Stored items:

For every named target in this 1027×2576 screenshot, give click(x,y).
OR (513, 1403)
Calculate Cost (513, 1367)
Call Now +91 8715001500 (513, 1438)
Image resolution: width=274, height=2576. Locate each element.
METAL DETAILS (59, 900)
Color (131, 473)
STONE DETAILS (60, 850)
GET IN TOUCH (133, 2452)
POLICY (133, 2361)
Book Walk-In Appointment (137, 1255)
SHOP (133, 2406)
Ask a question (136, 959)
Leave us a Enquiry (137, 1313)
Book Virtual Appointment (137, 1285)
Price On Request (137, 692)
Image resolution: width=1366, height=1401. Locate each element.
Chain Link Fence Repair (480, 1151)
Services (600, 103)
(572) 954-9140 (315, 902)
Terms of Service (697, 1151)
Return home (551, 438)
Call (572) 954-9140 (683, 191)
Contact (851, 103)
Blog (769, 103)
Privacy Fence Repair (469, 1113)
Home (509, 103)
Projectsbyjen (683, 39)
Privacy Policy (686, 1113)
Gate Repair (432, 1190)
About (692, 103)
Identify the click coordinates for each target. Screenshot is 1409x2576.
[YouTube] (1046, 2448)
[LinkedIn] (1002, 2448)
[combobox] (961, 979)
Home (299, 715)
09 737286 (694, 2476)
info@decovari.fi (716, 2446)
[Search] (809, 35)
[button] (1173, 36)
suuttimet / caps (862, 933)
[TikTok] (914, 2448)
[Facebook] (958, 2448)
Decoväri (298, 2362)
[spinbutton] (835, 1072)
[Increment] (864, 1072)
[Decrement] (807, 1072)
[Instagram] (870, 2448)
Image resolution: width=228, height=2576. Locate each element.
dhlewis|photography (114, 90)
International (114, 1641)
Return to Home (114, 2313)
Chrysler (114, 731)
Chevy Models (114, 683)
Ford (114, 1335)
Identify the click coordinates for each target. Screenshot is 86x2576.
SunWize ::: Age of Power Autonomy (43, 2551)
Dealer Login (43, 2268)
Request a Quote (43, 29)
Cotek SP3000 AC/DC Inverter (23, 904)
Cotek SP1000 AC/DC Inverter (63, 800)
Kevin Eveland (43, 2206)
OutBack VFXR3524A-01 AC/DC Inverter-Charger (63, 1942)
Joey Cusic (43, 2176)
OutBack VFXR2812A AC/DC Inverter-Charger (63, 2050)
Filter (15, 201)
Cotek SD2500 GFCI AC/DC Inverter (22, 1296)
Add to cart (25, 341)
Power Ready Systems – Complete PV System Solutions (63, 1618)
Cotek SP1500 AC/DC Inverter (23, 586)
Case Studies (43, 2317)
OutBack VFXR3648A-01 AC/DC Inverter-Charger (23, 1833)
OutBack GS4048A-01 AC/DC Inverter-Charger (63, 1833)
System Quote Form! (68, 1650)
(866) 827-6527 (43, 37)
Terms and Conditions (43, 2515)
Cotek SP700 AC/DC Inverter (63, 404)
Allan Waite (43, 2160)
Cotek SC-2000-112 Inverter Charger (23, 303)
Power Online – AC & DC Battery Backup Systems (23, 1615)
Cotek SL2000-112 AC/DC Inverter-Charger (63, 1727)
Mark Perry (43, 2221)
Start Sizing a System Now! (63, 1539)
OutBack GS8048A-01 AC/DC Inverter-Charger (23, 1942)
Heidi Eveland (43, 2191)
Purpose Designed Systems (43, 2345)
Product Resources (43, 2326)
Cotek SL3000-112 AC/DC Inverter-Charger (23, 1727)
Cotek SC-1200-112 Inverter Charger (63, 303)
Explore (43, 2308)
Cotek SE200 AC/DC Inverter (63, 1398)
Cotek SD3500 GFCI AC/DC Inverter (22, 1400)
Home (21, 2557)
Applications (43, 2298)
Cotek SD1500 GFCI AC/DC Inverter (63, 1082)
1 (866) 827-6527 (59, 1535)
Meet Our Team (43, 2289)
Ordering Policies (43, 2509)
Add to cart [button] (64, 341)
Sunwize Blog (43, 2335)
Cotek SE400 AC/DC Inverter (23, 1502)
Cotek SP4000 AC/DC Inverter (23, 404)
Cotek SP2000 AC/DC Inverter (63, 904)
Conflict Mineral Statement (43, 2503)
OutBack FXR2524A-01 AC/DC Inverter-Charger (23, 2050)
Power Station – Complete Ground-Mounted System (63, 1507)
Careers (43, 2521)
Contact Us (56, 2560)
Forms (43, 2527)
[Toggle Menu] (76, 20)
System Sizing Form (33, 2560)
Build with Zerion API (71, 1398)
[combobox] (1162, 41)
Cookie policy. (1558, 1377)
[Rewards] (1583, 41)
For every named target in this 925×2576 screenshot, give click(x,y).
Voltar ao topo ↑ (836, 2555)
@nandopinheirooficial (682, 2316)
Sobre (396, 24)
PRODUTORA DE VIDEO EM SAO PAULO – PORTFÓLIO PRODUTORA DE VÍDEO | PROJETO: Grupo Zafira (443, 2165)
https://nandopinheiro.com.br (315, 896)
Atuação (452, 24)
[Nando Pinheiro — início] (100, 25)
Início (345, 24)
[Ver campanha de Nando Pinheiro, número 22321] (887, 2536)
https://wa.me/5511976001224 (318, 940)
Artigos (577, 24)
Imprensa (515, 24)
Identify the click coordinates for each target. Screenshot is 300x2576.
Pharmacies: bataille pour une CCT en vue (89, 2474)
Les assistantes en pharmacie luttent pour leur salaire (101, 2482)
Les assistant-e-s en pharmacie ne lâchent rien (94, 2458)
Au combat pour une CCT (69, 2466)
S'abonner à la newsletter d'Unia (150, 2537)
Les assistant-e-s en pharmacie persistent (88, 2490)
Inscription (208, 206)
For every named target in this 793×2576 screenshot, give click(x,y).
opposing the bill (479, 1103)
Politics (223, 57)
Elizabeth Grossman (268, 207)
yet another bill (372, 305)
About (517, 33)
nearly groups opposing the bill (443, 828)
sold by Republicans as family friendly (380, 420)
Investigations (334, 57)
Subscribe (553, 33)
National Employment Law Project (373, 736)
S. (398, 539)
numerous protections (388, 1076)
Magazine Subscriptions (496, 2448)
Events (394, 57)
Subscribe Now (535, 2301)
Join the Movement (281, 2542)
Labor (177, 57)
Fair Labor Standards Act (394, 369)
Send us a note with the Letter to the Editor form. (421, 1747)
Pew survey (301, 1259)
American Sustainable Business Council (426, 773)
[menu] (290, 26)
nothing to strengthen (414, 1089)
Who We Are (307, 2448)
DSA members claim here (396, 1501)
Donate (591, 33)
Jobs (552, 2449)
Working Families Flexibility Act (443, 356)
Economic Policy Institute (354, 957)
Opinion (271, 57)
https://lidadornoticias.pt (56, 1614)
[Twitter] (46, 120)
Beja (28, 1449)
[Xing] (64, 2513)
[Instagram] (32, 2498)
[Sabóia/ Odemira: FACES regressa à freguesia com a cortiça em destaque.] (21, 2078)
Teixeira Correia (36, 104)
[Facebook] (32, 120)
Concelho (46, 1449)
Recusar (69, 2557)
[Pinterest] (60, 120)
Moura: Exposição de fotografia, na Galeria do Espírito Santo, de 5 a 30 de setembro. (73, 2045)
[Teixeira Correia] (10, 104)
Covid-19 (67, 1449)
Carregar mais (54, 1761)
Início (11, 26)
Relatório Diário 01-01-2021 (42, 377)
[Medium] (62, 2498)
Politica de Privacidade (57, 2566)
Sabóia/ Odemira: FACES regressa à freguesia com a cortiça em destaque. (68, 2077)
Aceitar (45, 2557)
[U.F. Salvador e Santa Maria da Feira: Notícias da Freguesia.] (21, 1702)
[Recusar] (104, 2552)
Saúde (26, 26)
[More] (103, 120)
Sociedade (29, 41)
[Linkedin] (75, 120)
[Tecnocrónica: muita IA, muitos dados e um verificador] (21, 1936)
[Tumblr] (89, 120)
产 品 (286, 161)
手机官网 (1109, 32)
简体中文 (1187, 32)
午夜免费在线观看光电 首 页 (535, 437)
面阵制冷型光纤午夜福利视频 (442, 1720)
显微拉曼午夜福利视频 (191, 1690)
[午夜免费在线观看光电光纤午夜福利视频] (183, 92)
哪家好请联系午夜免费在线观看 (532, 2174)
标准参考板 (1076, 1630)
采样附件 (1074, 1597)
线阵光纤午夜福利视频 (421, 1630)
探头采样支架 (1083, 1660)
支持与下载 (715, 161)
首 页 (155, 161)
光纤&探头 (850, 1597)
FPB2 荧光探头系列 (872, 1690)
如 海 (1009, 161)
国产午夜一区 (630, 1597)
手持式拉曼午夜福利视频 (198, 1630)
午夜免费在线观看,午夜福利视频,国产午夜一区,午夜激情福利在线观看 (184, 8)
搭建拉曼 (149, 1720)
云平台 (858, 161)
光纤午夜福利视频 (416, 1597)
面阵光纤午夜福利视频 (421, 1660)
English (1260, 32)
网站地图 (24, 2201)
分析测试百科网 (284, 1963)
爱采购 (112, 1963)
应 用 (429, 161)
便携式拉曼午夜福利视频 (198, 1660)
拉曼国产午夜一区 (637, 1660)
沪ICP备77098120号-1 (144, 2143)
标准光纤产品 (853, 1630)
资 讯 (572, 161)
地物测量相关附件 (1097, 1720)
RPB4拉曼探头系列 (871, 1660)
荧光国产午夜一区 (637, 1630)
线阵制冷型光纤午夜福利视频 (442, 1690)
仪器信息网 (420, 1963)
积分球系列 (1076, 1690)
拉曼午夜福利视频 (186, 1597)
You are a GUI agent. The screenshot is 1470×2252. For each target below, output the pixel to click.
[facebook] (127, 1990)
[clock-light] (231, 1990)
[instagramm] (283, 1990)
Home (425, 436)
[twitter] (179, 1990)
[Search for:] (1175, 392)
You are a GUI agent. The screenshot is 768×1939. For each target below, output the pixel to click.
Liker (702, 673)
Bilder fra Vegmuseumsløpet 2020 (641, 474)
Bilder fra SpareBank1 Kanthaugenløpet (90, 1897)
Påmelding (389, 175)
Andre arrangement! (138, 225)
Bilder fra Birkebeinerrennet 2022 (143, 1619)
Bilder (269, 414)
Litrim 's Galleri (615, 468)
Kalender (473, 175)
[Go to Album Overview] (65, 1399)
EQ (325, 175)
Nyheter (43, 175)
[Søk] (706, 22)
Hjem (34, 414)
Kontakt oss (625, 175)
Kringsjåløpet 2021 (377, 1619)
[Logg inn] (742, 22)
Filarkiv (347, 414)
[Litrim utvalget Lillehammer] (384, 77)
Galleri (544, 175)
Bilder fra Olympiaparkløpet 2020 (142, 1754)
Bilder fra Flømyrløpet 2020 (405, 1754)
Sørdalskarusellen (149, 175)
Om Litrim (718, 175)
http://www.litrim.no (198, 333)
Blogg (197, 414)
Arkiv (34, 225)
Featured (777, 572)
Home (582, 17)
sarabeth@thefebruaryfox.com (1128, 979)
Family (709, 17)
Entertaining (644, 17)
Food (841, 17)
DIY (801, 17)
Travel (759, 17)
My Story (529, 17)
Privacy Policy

Task to complete:
Your answer should consist of each line of the data above in which the word "pour" occurs.

Solution:
Pharmacies: bataille pour une CCT en vue (89, 2474)
Les assistantes en pharmacie luttent pour leur salaire (101, 2482)
Au combat pour une CCT (69, 2466)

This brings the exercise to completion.